With pictures left out, retype exactly the lines from the one containing "The height and" through the final line of the entries.
-- Records follows --
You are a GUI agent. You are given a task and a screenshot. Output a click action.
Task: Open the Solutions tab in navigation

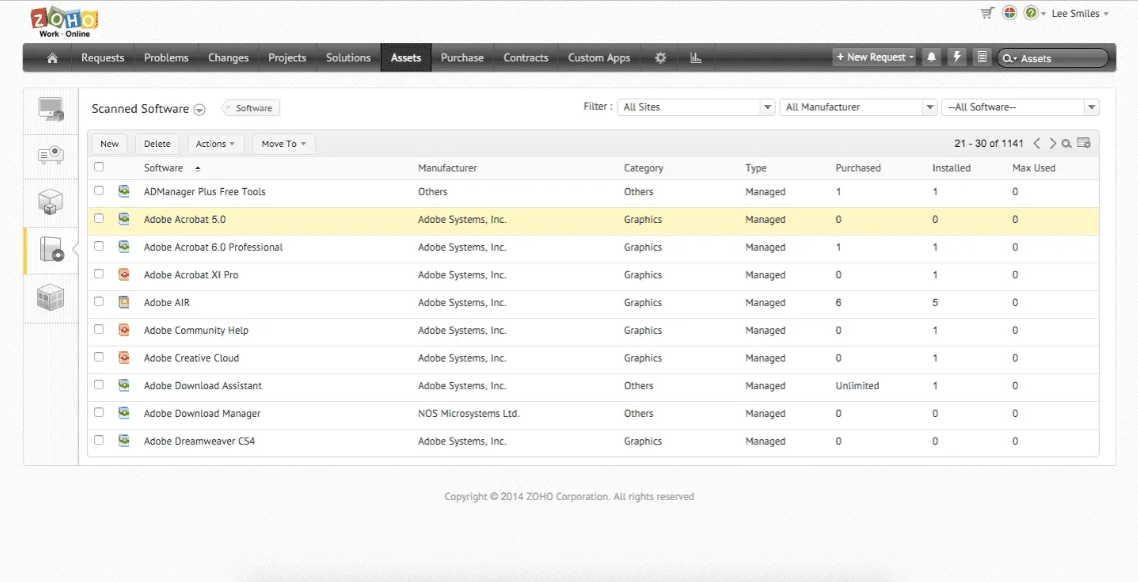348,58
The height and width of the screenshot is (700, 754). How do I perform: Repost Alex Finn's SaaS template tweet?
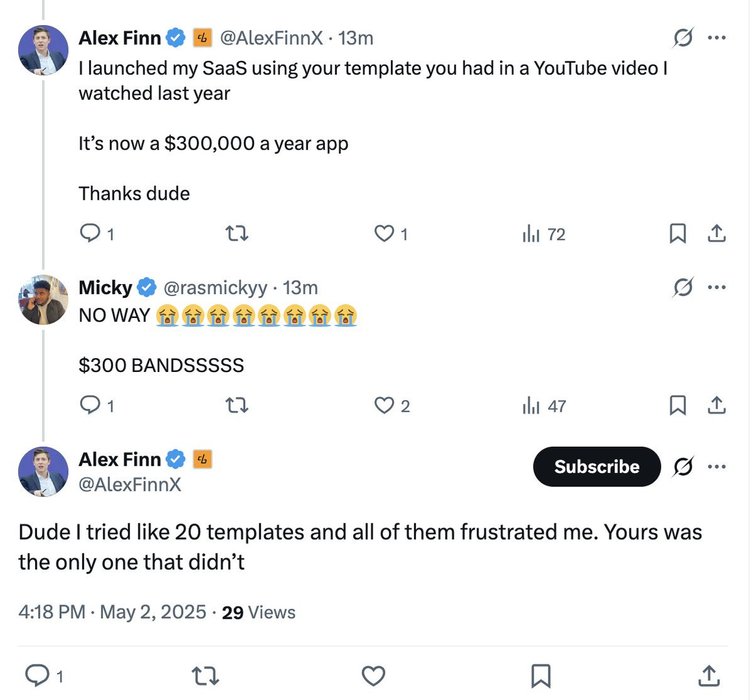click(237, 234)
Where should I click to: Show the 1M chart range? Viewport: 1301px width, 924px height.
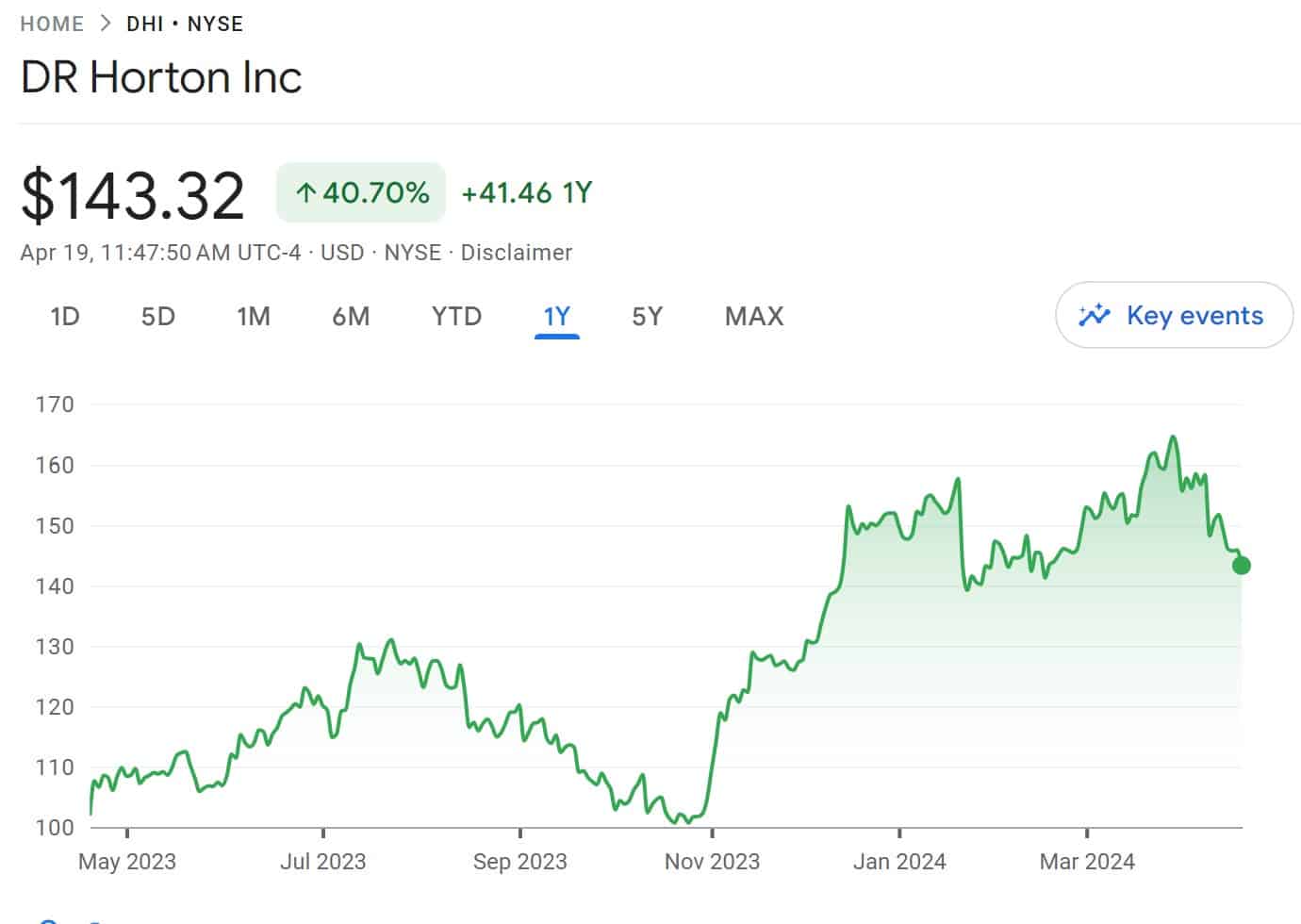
-- Records concluded --
### Response for this exercise
The height and width of the screenshot is (700, 754). How do I perform: Repost Alex Finn's SaaS template tweet?
click(237, 234)
Where should I click to: Show the 1M chart range? Viewport: 1301px width, 924px height.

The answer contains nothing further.